Persiapan untuk konklaf sudah dimulai di Vatikan. Setelah proses berkabung usai, para kardinal dari seluruh dunia akan dikumpulkan sekitar 15 hingga 20 hari setelah wafatnya paus. Mereka akan menginap di Domus Sanctae Marthae, tempat tinggal paus sebelum meninggal. Begitu semuanya siap, konklaf akan berlangsung di Kapel Sistina, yang terkenal dengan keindahannya.
Ketika konklaf dimulai, terdapat prosedur ketat yang harus diikuti. Misa khusus diadakan untuk memulai proses pemilihan. Selanjutnya, pemungutan suara dilakukan dua kali sehari, pada pagi dan sore. Untuk terpilih sebagai Paus baru, seorang kandidat harus mendapatkan dua pertiga suara dari para kardinal. Jika setelah 30 putaran pemungutan suara belum ada keputusan, maka suara mayoritas sederhana dapat digunakan.

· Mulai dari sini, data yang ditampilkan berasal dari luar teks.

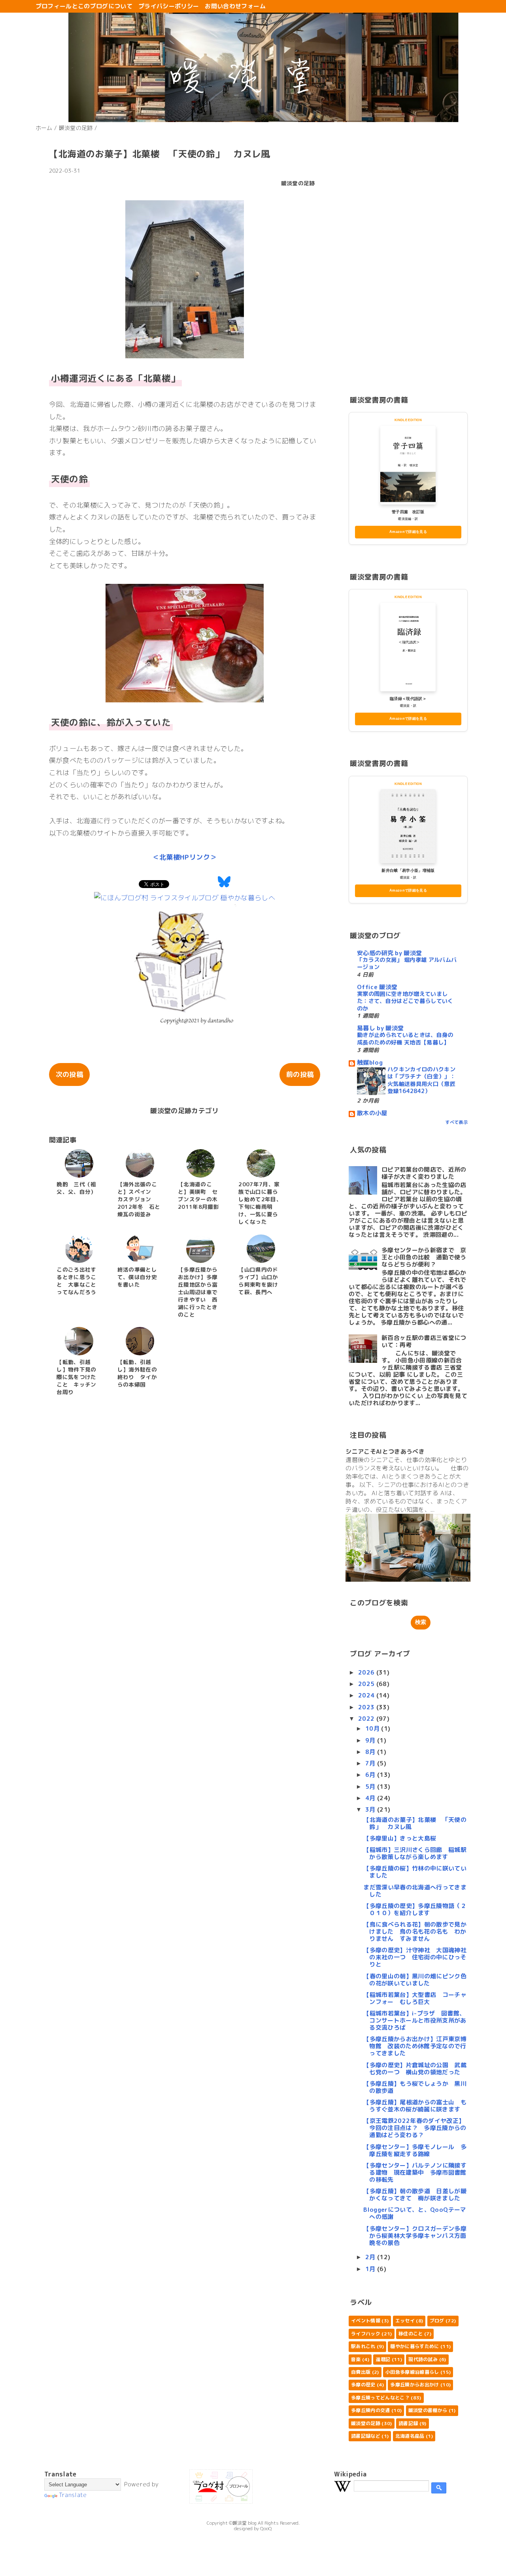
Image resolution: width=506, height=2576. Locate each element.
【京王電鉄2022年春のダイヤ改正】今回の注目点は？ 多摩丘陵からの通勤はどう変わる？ (414, 2128)
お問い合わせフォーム (235, 6)
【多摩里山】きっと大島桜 (399, 1838)
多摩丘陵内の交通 (370, 2410)
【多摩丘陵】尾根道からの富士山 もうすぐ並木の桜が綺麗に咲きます (414, 2105)
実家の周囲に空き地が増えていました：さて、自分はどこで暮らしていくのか (405, 1001)
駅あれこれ (363, 2346)
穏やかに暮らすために (414, 2346)
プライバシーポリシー (168, 6)
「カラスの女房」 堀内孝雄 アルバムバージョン (407, 963)
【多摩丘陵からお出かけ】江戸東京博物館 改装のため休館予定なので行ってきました (414, 2046)
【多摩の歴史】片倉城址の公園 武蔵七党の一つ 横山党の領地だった (414, 2068)
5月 (371, 1786)
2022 (367, 1718)
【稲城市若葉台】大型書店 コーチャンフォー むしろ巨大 (414, 1998)
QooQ (266, 2528)
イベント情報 (365, 2320)
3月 (371, 1809)
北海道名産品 (410, 2436)
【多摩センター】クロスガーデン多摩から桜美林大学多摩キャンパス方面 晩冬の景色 (417, 2235)
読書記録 (408, 2423)
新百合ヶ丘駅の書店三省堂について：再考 (423, 1341)
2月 (371, 2257)
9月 (371, 1740)
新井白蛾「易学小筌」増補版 (407, 870)
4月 (371, 1798)
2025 (367, 1684)
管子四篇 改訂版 (408, 512)
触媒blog (370, 1062)
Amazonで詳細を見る (408, 532)
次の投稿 (69, 1074)
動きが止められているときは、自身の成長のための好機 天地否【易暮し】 (405, 1038)
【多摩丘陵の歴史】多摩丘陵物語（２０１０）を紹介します (414, 1909)
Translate (73, 2495)
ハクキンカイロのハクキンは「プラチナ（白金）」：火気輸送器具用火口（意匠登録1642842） (421, 1080)
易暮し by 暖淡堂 (380, 1028)
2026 (367, 1672)
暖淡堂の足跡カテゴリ (184, 1110)
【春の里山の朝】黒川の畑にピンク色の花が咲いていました (414, 1979)
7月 (371, 1763)
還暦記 (383, 2359)
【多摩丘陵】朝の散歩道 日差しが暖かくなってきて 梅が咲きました (414, 2194)
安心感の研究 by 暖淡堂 (389, 953)
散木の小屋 (372, 1113)
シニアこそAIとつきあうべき (385, 1451)
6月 (371, 1775)
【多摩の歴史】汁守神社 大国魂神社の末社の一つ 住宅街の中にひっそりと (414, 1957)
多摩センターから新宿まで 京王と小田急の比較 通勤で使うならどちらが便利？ (423, 1257)
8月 (371, 1752)
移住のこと (410, 2333)
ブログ (437, 2320)
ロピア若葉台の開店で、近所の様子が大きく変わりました (423, 1173)
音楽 (356, 2359)
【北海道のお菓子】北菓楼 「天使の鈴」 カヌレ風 (414, 1823)
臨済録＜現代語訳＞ (408, 698)
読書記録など (365, 2436)
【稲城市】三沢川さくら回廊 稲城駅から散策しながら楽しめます (414, 1853)
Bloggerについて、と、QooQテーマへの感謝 (414, 2213)
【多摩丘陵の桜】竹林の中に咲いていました (414, 1872)
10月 (373, 1728)
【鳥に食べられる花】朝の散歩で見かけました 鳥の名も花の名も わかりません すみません (414, 1931)
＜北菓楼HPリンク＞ (185, 857)
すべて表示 (456, 1122)
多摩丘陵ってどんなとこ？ (380, 2397)
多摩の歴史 (363, 2384)
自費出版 (360, 2372)
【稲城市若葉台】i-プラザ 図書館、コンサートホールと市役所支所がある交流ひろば (414, 2020)
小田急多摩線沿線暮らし (412, 2372)
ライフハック (365, 2333)
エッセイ (405, 2320)
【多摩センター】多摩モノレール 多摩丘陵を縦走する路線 (414, 2150)
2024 (367, 1695)
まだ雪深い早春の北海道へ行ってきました (414, 1891)
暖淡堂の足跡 (298, 183)
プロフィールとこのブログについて (84, 6)
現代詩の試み (423, 2359)
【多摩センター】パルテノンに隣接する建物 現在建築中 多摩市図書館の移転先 (414, 2172)
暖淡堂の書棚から (427, 2410)
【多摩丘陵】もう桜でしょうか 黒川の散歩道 (414, 2087)
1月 (371, 2269)
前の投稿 (299, 1074)
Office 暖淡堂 (377, 987)
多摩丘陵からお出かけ (414, 2384)
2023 (367, 1707)
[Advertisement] (408, 255)
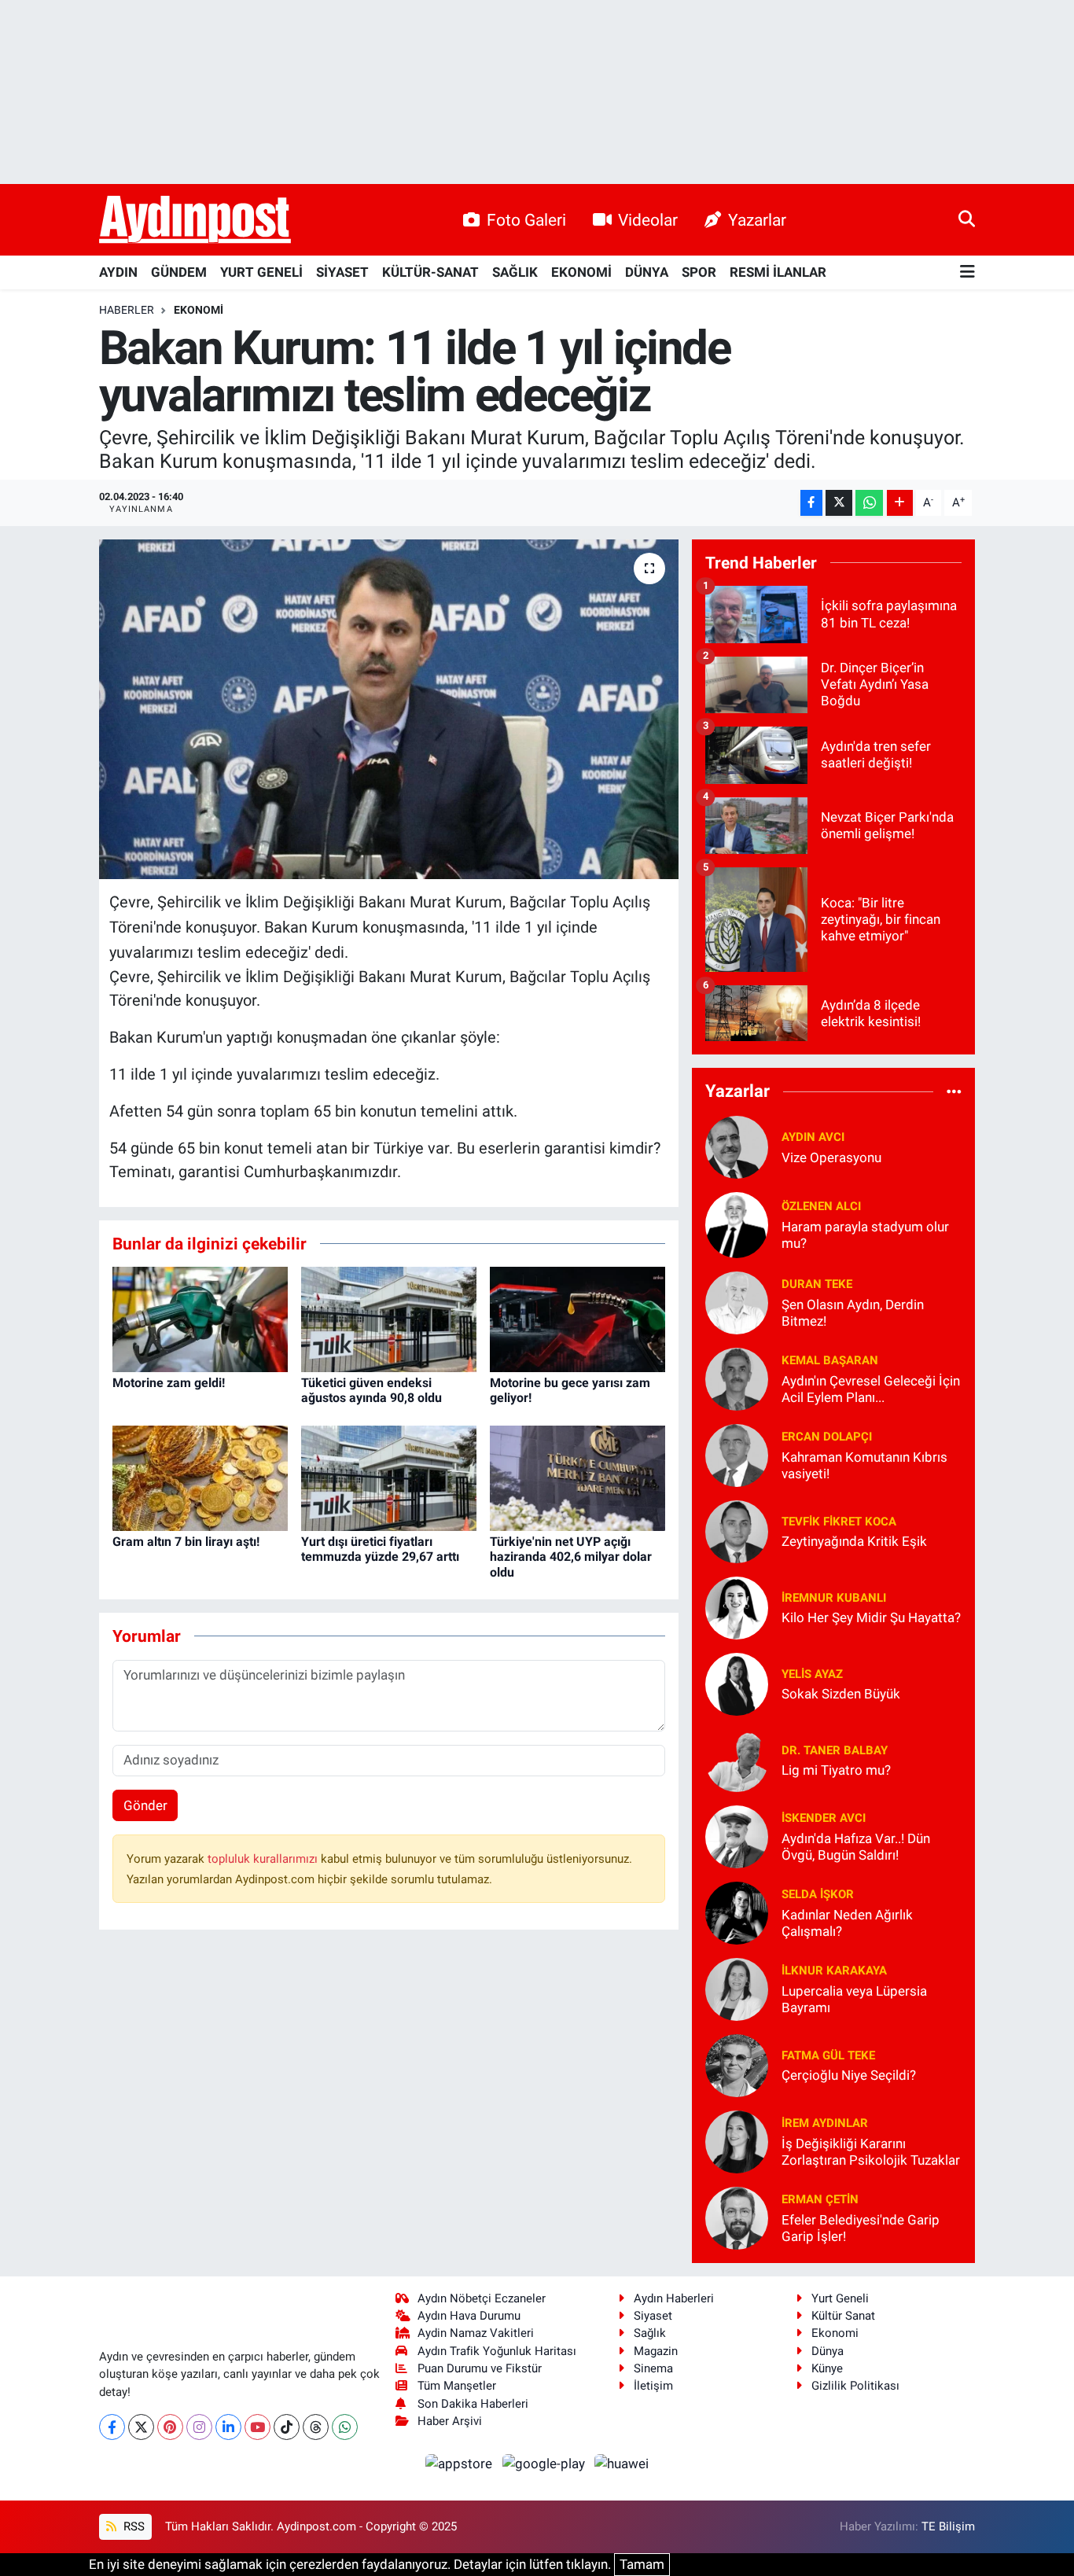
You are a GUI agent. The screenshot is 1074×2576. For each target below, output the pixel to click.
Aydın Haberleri (674, 2298)
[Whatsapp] (345, 2427)
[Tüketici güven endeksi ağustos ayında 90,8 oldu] (388, 1318)
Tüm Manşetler (456, 2386)
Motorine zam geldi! (168, 1382)
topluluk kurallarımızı (264, 1859)
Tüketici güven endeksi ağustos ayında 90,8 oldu (371, 1390)
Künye (827, 2368)
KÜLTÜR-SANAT (430, 272)
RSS (132, 2526)
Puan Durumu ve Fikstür (479, 2368)
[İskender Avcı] (736, 1835)
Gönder (145, 1805)
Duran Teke (817, 1284)
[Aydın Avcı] (736, 1146)
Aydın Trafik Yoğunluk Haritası (496, 2351)
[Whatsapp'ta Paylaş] (869, 503)
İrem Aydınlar (825, 2123)
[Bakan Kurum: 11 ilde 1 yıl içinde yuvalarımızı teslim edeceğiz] (389, 709)
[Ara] (966, 219)
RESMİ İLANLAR (778, 272)
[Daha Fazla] (900, 503)
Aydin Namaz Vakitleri (475, 2333)
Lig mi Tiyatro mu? (836, 1770)
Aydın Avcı (813, 1137)
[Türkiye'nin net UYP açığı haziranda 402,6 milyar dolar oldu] (577, 1477)
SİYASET (342, 272)
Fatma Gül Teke (828, 2055)
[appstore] (460, 2463)
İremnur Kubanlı (834, 1598)
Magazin (656, 2351)
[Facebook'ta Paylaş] (811, 503)
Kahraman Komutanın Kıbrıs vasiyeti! (864, 1465)
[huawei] (622, 2463)
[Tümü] (954, 1091)
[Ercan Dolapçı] (736, 1454)
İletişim (653, 2386)
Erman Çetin (820, 2199)
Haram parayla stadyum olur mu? (865, 1235)
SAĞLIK (515, 272)
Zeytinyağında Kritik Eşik (854, 1541)
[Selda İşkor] (736, 1911)
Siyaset (653, 2316)
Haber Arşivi (449, 2421)
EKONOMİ (581, 272)
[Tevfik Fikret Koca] (736, 1530)
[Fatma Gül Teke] (736, 2064)
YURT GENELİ (261, 272)
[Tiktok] (287, 2427)
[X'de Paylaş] (839, 503)
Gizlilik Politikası (855, 2386)
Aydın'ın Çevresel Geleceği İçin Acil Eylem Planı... (871, 1389)
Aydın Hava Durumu (468, 2316)
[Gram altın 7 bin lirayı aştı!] (200, 1477)
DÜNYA (646, 272)
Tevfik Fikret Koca (839, 1521)
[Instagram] (199, 2427)
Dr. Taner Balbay (835, 1750)
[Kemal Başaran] (736, 1378)
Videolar (648, 220)
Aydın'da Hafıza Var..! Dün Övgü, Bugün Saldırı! (856, 1847)
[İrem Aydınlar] (736, 2140)
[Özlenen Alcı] (736, 1223)
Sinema (653, 2368)
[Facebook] (112, 2427)
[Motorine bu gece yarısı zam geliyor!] (577, 1318)
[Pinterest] (170, 2427)
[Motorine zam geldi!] (200, 1318)
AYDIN (118, 272)
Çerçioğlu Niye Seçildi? (849, 2075)
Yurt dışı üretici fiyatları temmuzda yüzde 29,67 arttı (380, 1549)
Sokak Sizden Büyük (841, 1694)
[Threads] (316, 2427)
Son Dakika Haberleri (472, 2404)
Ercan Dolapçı (827, 1437)
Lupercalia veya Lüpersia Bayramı (854, 1999)
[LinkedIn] (228, 2427)
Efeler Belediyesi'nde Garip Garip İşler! (861, 2228)
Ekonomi (198, 310)
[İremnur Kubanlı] (736, 1606)
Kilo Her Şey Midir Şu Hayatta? (871, 1617)
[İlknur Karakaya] (736, 1988)
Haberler (126, 310)
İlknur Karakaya (834, 1970)
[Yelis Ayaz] (736, 1683)
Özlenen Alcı (821, 1206)
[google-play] (544, 2463)
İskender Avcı (824, 1818)
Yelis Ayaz (812, 1674)
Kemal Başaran (830, 1360)
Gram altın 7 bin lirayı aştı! (185, 1541)
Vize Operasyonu (831, 1157)
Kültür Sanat (843, 2316)
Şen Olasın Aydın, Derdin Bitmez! (853, 1313)
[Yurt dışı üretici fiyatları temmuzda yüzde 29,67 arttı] (388, 1477)
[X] (141, 2427)
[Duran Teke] (736, 1301)
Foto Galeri (526, 220)
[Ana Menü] (967, 272)
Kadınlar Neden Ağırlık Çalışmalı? (847, 1923)
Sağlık (650, 2333)
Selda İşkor (818, 1894)
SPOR (699, 272)
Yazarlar (757, 220)
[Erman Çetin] (736, 2217)
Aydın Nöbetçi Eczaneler (481, 2298)
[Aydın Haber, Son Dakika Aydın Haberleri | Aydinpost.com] (195, 220)
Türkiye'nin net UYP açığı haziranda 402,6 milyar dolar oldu (571, 1556)
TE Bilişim (948, 2526)
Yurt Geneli (840, 2298)
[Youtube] (257, 2427)
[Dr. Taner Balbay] (736, 1759)
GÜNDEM (179, 272)
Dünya (827, 2351)
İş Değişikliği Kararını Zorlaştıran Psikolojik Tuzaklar (871, 2152)
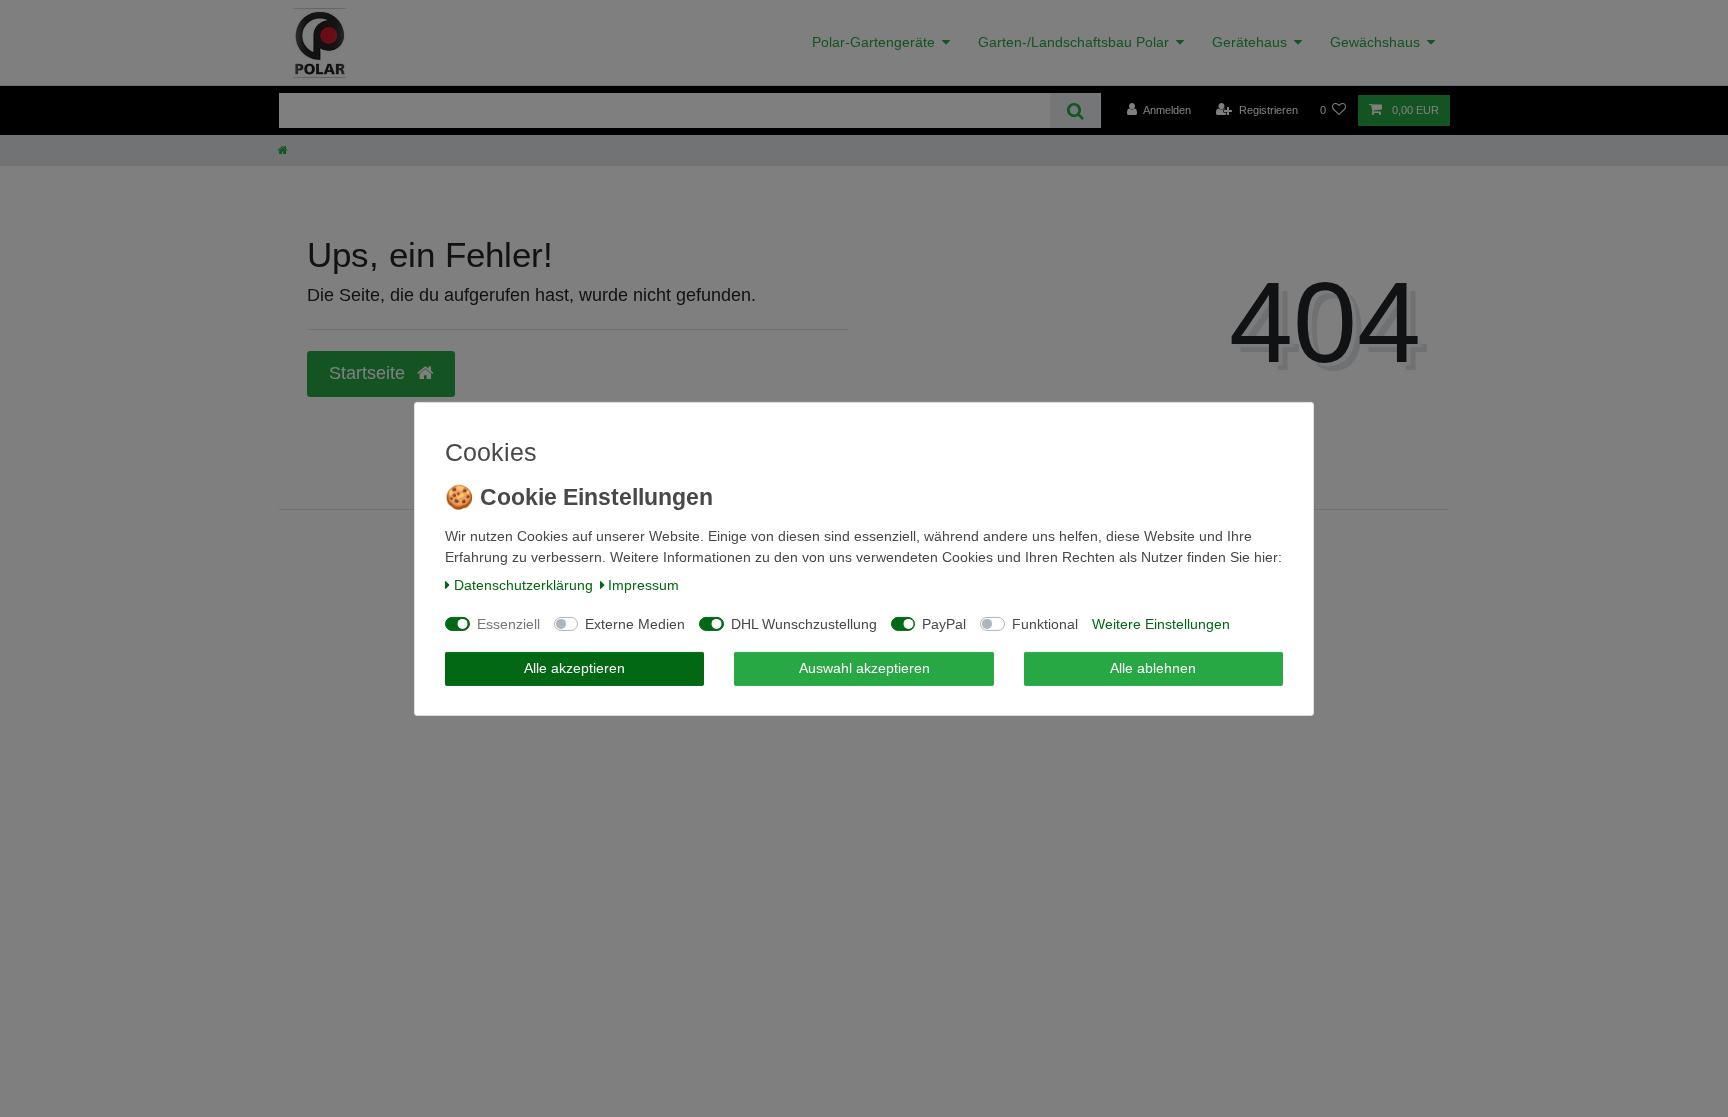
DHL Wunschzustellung (804, 624)
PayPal (944, 624)
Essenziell (508, 624)
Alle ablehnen (1153, 668)
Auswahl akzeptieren (864, 668)
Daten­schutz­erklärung (523, 585)
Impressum (643, 585)
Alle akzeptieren (574, 668)
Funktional (1045, 624)
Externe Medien (635, 624)
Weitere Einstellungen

Setiap kartu suara yang telah diisi akan dibakar. Asap yang keluar dari cerobong di atas Kapel Sistina menjadi tanda hasil pemungutan suara yang penting. Asap hitam menunjukkan bahwa belum ada paus terpilih, sementara asap putih menandakan bahwa dunia telah memiliki pemimpin baru.
Setelah terpilih, paus yang baru akan diganti pakaiannya di ruang yang dikenal sebagai Room of Tears, untuk mengenakan jubah putih, kopiah, dan sandal merah. Presiden dewan kardinal akan kemudian muncul di balkon Basilika Santo Petrus untuk mengumumkan pemilihan paus baru kepada umat.
Masyarakat Katolik di seluruh dunia menantikan sosok baru yang akan melanjutkan warisan dan cita-cita Paus Fransiskus. Kualitas kepemimpinan dan kemampuan untuk menjawab tantangan zaman akan menjadi kriteria penting dalam pemilihan ini.
Hingga saat ini, beberapa nama calon potensial telah muncul, meskipun belum ada yang pasti. Pengamat gereja memperkirakan bahwa sosok pemimpin yang baru harus mampu memadukan tradisi dengan reformasi yang dibawa oleh Paus Fransiskus. Umat Katolik berharap pemimpin baru ini akan melanjutkan misi untuk membawa kebaruan, inklusivitas, dan cinta kasih kepada seluruh umat manusia.
Dengan momen bersejarah ini, dunia tidak hanya menunggu pemilihan pemimpin gereja, tetapi juga harapan akan masa depan Gereja Katolik yang tetap relevan di tengah perubahan zaman. Setiap langkah dalam proses pemilihan ini, mulai dari pemungutan suara hingga pengumuman resmi, akan menjadi sorotan global dan menjadi bagian dari narasi baru bagi gereja dan umatnya.